## start Listed records
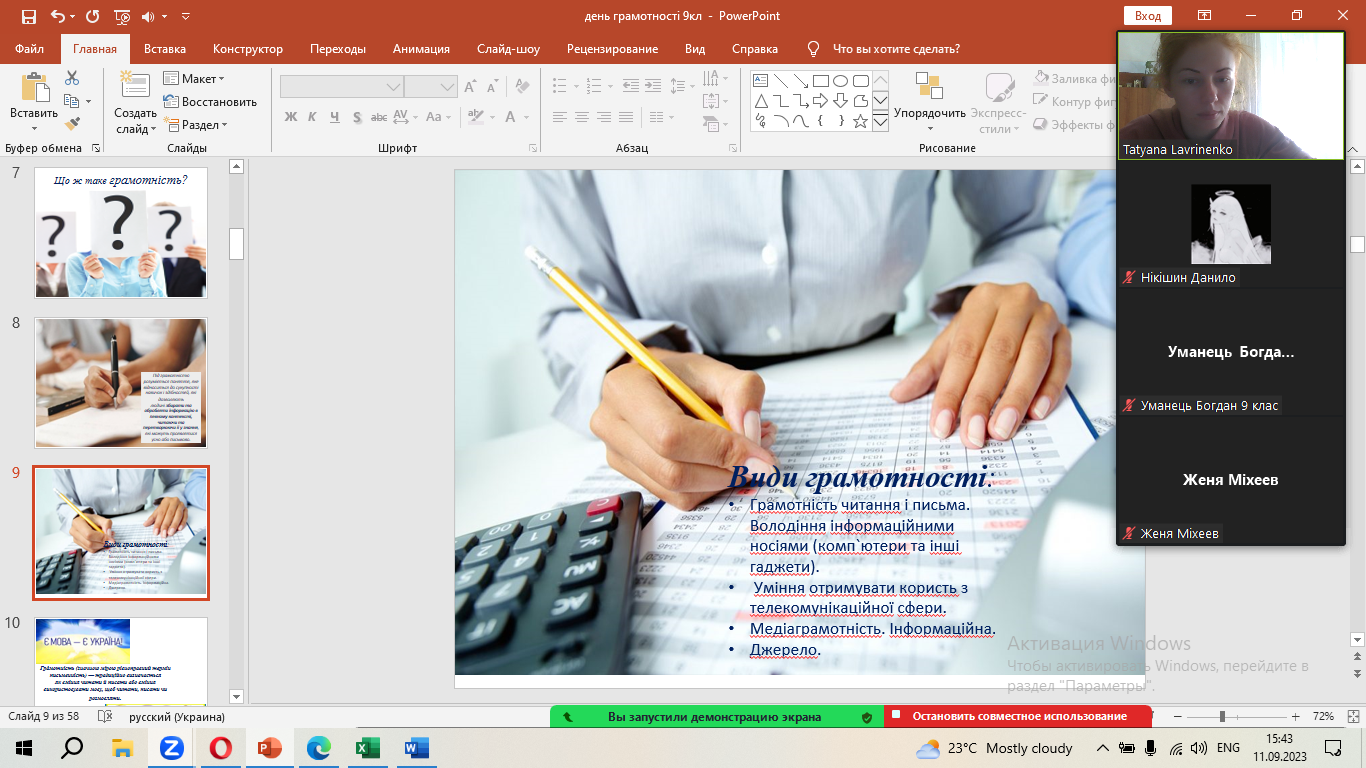Select the oval shape in shapes gallery
This screenshot has height=768, width=1366.
[x=841, y=81]
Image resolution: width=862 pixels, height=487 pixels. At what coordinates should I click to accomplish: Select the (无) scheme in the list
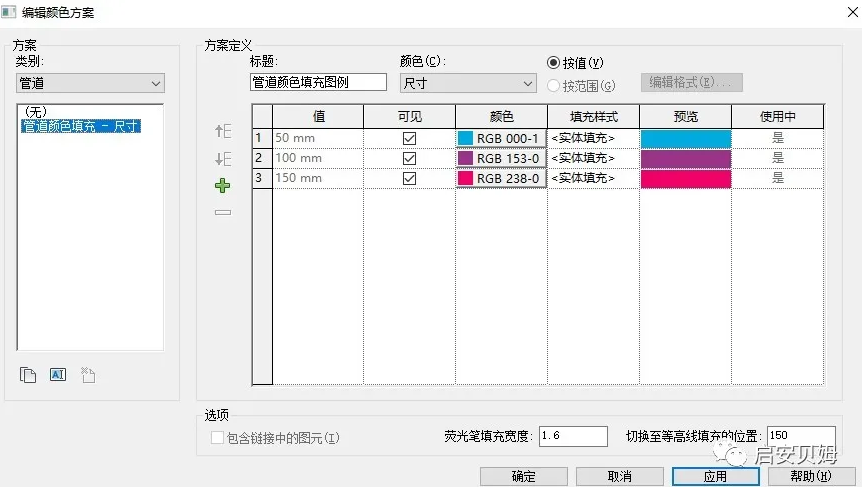(x=36, y=112)
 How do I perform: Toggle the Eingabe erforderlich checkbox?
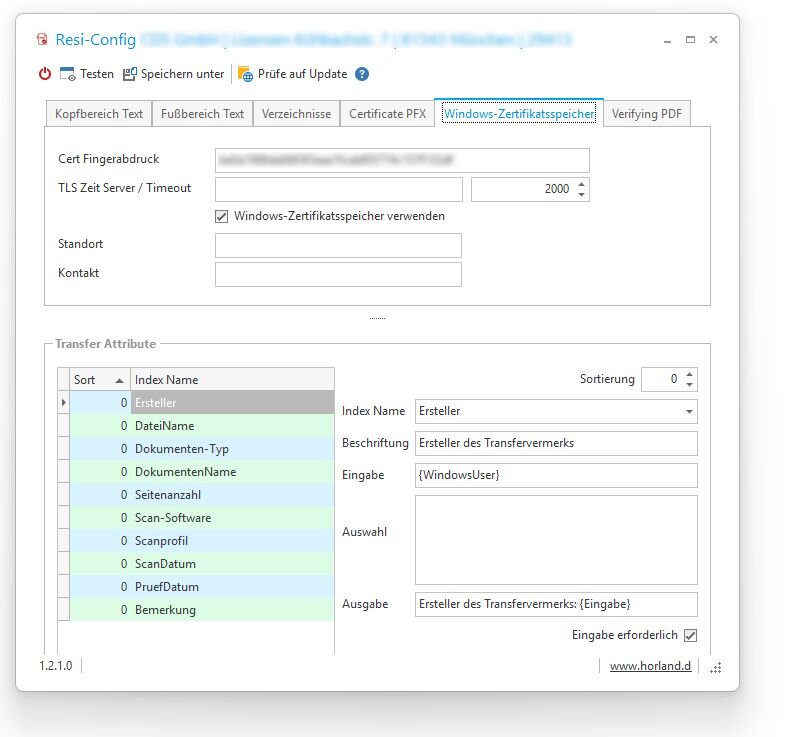[x=690, y=635]
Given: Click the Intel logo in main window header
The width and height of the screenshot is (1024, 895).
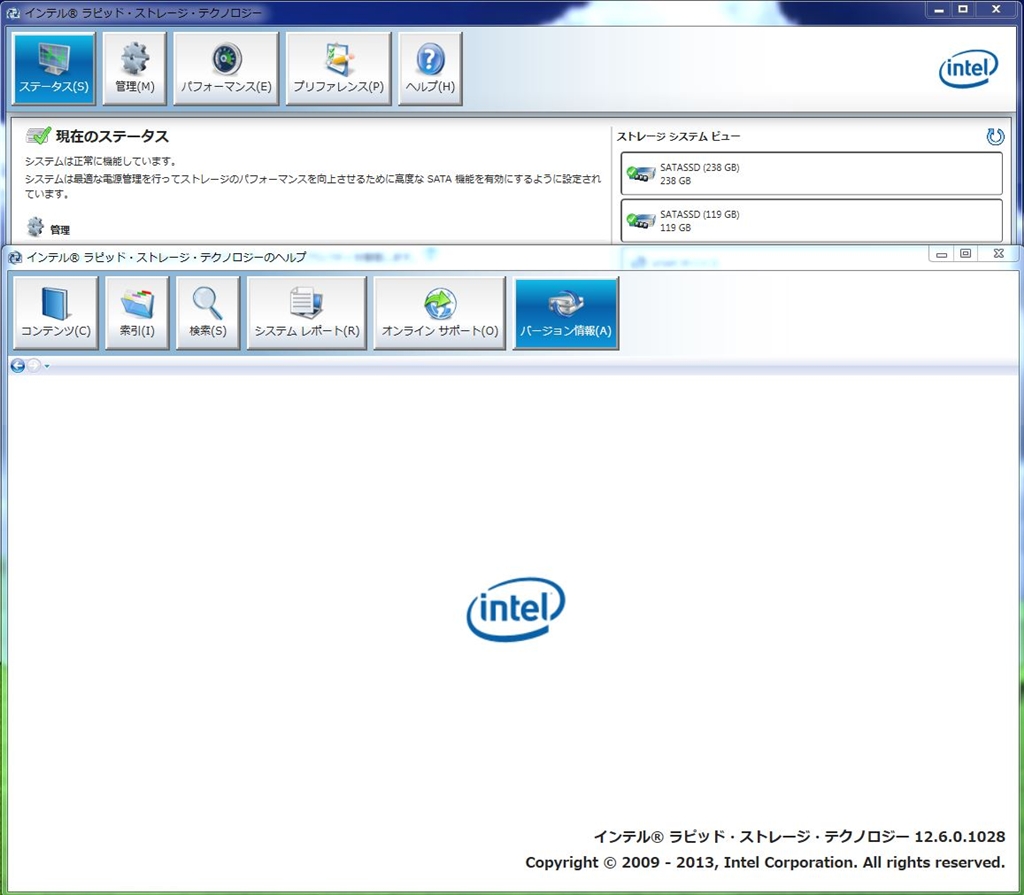Looking at the screenshot, I should coord(967,68).
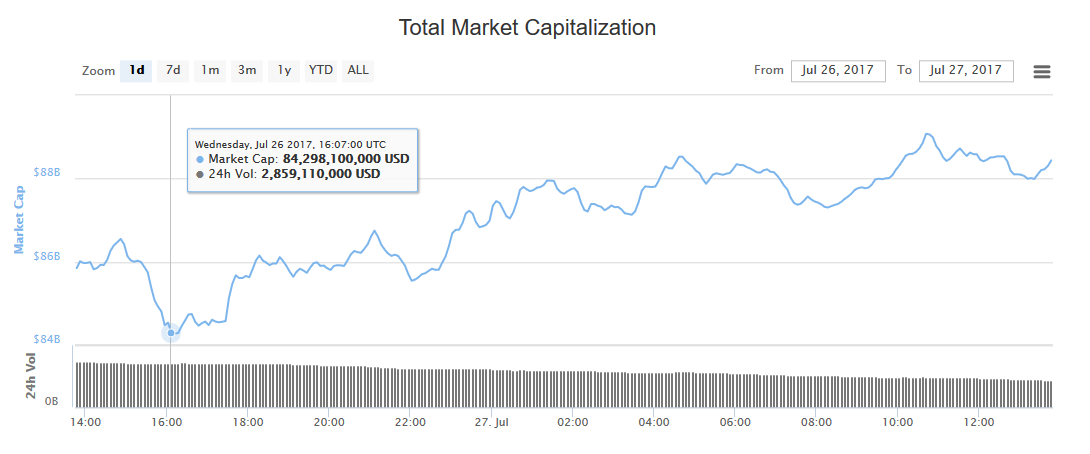
Task: Click the 16:00 time axis label
Action: point(166,422)
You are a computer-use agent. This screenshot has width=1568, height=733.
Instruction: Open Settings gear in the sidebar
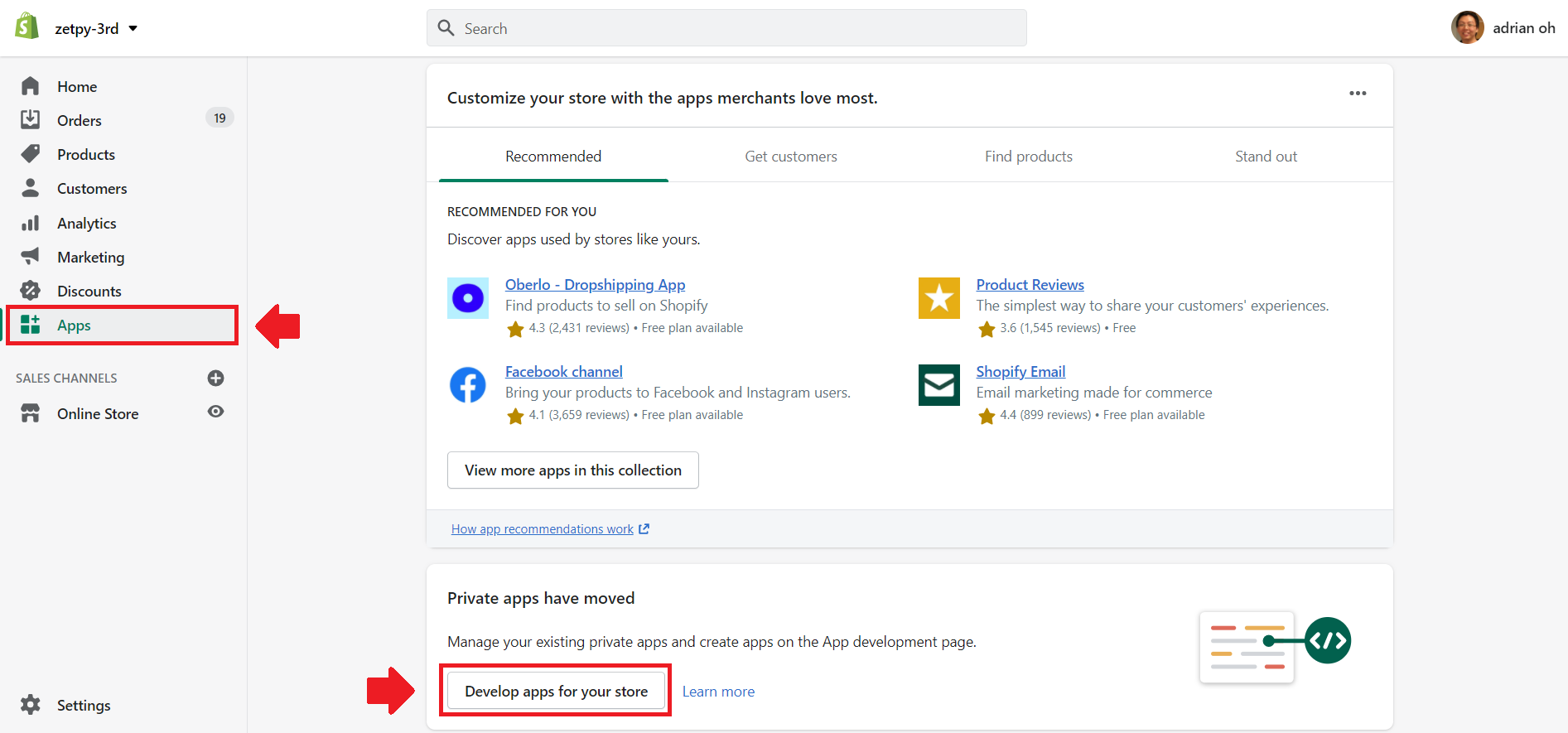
## end Listed records
--- Work required ---
Report each line of the items above that contains the word "This", copying every such line in full. Matching is case-sensitive.

--- Complete answer ---
This screenshot has height=768, width=1366.
You are a computer-use agent. This screenshot has width=1568, height=733.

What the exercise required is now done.